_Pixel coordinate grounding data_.
════════════════
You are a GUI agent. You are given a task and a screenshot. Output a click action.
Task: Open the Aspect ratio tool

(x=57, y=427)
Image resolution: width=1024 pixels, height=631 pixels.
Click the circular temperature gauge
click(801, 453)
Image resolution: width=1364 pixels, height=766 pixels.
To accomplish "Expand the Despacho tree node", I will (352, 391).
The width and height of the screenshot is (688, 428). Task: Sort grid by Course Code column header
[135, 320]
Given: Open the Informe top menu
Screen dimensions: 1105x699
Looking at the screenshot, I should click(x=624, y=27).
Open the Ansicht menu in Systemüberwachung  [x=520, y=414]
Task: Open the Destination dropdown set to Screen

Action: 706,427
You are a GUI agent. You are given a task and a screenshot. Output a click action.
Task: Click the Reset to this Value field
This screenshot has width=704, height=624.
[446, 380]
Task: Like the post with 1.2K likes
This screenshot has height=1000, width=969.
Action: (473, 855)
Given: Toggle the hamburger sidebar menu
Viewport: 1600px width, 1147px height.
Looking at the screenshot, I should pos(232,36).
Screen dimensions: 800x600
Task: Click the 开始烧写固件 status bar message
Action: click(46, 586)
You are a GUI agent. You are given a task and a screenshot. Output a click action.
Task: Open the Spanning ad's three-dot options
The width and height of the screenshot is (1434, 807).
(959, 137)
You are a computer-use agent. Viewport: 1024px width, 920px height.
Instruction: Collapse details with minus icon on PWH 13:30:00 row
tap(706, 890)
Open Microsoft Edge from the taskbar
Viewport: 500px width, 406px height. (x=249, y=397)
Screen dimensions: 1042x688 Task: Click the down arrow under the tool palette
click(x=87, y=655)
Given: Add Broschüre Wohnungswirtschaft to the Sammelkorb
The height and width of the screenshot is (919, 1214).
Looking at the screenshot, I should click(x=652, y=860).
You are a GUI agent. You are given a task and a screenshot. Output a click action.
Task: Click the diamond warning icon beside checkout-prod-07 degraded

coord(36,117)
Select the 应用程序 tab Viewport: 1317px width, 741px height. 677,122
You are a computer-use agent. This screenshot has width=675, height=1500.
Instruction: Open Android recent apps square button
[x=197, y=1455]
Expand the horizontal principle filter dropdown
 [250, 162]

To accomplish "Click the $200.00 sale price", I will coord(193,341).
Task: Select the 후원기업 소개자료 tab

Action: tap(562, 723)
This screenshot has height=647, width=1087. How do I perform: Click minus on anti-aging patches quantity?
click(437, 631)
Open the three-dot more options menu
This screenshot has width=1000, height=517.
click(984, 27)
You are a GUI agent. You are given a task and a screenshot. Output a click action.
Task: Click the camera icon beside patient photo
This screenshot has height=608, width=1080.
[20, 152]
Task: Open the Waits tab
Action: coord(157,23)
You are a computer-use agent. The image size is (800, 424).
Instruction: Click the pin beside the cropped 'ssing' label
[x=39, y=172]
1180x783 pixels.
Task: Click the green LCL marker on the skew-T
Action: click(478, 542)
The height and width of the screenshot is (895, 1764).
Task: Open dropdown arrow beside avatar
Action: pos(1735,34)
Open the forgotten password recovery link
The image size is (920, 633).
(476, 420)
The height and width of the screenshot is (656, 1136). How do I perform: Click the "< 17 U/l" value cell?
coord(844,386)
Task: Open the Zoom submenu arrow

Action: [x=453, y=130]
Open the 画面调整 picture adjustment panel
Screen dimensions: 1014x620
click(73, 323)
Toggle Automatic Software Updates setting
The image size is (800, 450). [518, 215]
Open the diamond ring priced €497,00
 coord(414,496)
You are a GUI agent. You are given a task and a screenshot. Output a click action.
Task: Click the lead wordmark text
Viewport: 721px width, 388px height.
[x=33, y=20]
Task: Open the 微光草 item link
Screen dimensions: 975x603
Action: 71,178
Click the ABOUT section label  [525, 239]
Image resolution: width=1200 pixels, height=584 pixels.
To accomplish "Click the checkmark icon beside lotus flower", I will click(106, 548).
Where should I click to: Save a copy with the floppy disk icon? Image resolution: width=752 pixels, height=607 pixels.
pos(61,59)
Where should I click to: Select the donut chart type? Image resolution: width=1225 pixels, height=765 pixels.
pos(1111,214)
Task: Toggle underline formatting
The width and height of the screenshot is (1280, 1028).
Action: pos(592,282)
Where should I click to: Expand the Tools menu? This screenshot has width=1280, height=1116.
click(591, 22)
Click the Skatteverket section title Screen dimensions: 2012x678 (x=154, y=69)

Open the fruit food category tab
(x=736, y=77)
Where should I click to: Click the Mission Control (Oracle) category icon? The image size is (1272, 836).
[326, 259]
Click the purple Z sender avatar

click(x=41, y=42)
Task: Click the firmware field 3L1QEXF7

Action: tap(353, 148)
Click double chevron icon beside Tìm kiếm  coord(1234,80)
════════════════
_WHAT IS NEEDED_. Your answer must be a single number: the count of lines in the data that contain the string "will".

_WRITTEN ANSWER_. 3